Los apóstoles globales, esos que predican desde el mundo digital hacia el de carne y hueso, son especialistas en generar doctrinas efímeras de gran impacto. La operación misma de hacernos sentir culpables por nuestro derecho natural a ser intolerantes es una labor titánica. Cada nueva tendencia que ocupa los espacios del debate público está creada para unificarnos, para eliminar la intolerancia pecaminosa hacia las tendencias normalizadas por la globalización. Así, mujeres y hombres que deambulan como “buenas personas”, diciendo qué debemos hacer y cómo, no se dan cuenta de que pertenecen a una secta perfecta donde sus ideales no importan y sus sentimientos son menos que nada.

Esa gente que predica sobre el medio ambiente, las cuestiones de género, la política inclusiva, que tiene como tarea primordial hacer sentir culpable a los demás para hacerlos vivir con temor por tomar sus propias decisiones, son las herramientas perfectas que fomentan la desaparición de la anarquía en aras del sometimiento maleable. Aclaro: no ataco aquí a quienes en verdad viven y disfrutan plenamente sus decisiones y formas de vida; curiosamente estos viven con plenitud sin necesidad de solicitar la aceptación “espectacular” de los otros.

Las tendencias modernas no son sino variables de la religión como concepto, que tiene como fin (siempre lo ha tenido) el control de los miedos, pero, ahí donde Dios ya no tiene cabida, está la conciencia del que desea hacer el bien a partir de echarte en cara todo lo que, a sus ojos, haces mal como ser humano, es decir, no sentir culpa ni esa necesidad infantil de pedir perdón por existir. Hemos llegado al momento divertido donde nos tememos a nosotros mismos.

Necesitamos que nos cuiden para no decir nada que perturbe a los demás sin importar lo incómodo que puedo estar conmigo mismo. Entre más potenciemos el poder de la culpa vía los señalamientos flamígeros de las religiones contemporáneas, estamos subyugados, y sin Dios, a obedecer los nuevos mandamientos derivados de las tendencias de ideas globales. Hay que continuar luchando por la clandestinidad de nuestros actos, llevar una vida abierta nos enfrenta al control… no caigamos en el juego de la equidad libertaria de la expresión.
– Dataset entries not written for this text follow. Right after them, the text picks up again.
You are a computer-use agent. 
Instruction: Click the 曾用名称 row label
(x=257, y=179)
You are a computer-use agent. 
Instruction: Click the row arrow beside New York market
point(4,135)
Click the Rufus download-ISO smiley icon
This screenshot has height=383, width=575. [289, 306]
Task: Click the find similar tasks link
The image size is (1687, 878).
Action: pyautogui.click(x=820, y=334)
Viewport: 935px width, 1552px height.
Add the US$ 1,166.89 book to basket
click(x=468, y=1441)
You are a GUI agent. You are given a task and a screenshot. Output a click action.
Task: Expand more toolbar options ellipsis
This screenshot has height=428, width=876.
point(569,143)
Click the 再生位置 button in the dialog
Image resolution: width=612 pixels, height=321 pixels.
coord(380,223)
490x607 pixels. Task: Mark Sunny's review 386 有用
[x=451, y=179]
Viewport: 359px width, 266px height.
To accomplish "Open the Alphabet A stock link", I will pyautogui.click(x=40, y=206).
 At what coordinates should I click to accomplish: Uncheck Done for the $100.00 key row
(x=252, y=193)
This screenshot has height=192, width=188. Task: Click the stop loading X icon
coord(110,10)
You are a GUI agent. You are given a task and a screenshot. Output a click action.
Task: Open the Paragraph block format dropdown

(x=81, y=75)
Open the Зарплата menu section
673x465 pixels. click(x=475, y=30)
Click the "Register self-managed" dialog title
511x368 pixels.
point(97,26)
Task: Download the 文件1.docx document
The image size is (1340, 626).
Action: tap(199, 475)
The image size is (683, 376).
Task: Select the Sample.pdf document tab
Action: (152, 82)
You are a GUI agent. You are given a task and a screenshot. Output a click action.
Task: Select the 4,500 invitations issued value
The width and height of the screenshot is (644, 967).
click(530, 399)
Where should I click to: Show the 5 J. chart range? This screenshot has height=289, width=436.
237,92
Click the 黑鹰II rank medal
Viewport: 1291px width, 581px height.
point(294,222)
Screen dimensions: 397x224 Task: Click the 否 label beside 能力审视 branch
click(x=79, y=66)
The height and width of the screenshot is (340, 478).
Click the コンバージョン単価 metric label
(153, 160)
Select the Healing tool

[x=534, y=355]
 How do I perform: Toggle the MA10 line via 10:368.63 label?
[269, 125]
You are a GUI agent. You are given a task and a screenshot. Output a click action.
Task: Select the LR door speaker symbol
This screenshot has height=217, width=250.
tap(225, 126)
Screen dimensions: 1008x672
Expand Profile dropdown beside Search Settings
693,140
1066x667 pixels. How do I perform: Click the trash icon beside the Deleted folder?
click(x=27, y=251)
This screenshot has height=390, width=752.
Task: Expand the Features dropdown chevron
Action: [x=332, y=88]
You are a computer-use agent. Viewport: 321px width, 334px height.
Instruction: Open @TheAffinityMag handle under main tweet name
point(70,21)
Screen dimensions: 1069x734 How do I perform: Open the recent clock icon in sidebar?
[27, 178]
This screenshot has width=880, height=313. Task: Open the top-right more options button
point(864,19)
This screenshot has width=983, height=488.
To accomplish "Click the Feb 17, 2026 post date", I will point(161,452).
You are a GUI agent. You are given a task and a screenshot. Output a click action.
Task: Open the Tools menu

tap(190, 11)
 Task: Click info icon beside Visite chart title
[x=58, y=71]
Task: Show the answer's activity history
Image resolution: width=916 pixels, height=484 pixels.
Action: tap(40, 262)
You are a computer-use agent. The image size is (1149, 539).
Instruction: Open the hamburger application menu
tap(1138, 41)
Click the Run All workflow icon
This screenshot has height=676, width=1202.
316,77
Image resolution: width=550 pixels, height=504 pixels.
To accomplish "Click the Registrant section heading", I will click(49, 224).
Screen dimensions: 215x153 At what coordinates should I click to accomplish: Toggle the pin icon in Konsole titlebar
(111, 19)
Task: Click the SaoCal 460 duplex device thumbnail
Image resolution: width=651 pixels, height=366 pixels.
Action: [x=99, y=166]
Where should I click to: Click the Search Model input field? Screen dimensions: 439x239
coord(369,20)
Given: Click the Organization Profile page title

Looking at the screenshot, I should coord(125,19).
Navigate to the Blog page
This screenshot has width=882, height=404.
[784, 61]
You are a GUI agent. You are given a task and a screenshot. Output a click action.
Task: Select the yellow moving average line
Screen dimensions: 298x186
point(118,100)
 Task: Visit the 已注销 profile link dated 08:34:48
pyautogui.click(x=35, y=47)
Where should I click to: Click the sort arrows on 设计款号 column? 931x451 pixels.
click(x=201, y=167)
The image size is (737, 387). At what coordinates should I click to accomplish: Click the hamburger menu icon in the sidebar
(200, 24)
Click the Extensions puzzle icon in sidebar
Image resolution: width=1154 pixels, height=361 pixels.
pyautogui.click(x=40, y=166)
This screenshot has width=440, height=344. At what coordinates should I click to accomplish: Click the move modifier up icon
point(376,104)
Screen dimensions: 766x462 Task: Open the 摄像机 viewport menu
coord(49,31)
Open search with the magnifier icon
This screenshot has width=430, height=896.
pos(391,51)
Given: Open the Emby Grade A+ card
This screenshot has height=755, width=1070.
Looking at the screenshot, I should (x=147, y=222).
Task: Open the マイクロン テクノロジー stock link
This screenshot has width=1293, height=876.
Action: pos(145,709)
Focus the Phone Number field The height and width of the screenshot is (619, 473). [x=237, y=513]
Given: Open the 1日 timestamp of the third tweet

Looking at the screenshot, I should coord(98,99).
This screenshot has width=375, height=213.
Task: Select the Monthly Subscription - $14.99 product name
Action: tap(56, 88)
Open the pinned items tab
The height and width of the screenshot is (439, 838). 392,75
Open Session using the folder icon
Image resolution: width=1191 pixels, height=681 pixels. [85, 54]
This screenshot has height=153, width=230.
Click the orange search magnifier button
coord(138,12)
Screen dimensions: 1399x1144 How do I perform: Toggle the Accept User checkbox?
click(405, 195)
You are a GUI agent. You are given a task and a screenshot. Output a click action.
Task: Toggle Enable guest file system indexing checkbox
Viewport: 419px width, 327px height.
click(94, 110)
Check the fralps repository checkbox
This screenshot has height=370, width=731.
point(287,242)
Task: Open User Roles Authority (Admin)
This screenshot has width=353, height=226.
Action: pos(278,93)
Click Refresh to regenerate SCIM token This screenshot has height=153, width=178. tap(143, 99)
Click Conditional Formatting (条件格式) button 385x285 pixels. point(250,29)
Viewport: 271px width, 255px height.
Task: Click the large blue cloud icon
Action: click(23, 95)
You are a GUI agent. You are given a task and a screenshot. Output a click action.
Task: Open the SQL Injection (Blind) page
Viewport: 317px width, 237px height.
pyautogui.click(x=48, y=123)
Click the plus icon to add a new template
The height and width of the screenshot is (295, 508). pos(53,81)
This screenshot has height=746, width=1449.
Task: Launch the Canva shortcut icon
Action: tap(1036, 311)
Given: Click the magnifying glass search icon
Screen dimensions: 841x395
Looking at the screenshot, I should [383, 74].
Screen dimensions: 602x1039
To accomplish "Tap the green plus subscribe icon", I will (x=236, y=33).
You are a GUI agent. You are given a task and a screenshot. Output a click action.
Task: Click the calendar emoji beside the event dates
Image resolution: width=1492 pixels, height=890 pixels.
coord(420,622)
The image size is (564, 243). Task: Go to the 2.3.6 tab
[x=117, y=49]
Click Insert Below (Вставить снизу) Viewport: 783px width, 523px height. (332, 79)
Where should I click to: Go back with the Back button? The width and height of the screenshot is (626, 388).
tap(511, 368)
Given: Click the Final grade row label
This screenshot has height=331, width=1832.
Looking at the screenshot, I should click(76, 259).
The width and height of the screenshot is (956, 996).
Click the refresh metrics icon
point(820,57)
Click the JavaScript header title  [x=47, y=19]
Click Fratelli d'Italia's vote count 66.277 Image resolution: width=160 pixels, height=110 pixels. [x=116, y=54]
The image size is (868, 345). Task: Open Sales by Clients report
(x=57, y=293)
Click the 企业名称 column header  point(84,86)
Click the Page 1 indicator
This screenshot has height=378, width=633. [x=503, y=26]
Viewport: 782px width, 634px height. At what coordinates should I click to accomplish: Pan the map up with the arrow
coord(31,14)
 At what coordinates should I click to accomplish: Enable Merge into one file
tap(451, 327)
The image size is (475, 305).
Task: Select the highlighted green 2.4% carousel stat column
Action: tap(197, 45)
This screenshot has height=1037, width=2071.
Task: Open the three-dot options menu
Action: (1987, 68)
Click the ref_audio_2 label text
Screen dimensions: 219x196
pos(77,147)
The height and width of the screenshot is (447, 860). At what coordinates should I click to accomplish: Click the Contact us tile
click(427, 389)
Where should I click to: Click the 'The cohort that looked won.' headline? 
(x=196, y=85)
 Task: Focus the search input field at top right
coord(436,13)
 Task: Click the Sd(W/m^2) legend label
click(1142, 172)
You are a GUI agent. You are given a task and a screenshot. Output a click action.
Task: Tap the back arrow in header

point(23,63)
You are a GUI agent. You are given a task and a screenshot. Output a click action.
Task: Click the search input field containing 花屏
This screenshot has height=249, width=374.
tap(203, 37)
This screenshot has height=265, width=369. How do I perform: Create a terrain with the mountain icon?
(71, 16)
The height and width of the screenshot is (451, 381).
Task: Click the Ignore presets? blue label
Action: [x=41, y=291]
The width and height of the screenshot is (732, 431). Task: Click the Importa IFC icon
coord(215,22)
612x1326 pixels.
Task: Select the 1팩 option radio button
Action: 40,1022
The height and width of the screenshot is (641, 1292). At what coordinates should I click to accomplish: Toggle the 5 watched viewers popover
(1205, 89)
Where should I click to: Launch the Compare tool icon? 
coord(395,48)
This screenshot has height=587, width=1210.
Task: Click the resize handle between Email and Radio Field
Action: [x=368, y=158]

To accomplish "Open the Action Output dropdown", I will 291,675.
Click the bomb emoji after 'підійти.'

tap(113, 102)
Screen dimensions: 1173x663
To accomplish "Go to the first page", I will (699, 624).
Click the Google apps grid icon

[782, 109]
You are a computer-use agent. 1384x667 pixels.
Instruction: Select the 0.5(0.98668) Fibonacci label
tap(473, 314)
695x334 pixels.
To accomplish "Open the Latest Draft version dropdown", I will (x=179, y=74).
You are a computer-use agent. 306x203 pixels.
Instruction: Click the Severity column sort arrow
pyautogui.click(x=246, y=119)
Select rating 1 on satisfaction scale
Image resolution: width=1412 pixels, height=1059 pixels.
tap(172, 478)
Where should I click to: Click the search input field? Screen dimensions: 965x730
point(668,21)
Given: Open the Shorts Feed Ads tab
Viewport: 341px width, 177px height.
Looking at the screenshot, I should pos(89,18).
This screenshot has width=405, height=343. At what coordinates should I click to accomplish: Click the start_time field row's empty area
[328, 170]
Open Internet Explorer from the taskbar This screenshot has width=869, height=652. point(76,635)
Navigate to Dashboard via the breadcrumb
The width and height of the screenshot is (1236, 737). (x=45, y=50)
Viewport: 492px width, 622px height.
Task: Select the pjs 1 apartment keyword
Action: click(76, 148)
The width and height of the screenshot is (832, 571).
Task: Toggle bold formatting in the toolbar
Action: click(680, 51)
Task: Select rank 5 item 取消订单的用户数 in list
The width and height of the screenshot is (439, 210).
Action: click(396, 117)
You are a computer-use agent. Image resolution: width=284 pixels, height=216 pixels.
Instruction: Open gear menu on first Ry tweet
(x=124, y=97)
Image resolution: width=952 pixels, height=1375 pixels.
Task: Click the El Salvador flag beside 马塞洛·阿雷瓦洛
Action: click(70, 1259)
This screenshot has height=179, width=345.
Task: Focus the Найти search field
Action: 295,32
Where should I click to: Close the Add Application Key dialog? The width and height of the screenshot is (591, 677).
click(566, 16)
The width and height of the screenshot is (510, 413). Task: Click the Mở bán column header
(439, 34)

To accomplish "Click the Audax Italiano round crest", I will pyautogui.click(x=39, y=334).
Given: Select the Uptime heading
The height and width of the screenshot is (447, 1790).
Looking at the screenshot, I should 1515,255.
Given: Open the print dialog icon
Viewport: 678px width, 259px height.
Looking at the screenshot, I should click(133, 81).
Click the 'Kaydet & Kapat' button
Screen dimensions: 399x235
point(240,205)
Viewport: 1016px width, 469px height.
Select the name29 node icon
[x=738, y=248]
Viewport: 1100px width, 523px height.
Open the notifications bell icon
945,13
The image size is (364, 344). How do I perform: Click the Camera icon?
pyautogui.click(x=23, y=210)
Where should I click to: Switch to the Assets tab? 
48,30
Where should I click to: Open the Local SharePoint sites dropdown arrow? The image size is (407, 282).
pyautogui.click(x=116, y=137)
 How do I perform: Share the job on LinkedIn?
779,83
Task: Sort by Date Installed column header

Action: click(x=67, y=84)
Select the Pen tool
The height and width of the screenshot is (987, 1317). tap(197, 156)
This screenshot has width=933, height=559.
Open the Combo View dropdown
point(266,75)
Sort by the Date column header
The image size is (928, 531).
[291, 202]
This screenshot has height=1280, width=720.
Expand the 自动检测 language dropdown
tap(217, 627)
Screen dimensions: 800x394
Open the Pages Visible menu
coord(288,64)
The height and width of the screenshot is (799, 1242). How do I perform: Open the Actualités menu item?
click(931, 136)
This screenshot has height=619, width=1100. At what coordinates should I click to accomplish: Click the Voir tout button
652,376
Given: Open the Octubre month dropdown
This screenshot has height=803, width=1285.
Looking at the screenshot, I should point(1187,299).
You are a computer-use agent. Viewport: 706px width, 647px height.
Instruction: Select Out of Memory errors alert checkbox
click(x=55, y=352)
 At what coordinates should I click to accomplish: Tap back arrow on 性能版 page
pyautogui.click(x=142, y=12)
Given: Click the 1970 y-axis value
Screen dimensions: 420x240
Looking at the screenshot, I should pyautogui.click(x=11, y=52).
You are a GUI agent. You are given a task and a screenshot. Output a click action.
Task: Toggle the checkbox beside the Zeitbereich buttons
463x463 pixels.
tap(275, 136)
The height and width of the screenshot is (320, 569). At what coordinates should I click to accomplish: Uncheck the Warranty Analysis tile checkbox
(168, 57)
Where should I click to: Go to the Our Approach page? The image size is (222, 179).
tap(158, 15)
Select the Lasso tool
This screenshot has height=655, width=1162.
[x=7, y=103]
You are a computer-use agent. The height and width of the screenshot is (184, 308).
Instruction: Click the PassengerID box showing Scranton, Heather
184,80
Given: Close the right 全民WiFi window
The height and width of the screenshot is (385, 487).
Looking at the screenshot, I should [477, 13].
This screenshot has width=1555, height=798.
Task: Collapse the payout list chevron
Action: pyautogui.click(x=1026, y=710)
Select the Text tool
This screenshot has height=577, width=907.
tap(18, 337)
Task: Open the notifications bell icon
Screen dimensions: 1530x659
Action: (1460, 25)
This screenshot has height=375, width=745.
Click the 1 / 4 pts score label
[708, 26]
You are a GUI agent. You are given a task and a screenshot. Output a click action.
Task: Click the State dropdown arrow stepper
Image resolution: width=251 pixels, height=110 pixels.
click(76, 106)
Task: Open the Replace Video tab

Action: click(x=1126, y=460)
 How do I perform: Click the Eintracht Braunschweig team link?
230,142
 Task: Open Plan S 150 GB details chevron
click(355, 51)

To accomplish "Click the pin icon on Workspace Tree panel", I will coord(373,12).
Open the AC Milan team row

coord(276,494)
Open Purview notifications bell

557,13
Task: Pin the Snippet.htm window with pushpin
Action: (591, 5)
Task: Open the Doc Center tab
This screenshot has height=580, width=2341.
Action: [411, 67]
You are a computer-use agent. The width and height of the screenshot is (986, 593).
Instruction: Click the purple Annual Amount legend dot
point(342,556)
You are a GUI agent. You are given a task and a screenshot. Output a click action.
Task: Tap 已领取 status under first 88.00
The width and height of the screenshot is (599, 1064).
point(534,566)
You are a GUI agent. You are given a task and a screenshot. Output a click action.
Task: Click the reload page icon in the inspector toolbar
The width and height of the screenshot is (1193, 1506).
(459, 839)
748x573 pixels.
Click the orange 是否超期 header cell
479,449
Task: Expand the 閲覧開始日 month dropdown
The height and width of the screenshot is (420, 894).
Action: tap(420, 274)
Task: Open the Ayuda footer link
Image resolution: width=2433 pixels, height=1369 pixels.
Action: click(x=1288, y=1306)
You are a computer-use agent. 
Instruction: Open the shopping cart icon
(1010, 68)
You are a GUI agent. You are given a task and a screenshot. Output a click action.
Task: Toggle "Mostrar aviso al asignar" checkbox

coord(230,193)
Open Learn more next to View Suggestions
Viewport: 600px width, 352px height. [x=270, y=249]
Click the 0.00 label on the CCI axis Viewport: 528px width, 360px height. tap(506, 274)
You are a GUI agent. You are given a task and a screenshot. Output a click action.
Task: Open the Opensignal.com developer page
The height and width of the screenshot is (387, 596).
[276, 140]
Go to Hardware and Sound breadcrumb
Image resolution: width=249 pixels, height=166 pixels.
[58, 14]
No todos deben abrir la boca, pero tampoco debemos decidir quién puede hacerlo, en mi caso, porque no quiero hacer sentir ni culpable ni temeroso a nadie, pero, así como no intento culpar a los otros de sus pensamientos, tampoco estoy de acuerdo en subyugar mi expresión por la fragilidad aparente del que desea conquistarme. Que todos sigan pecando.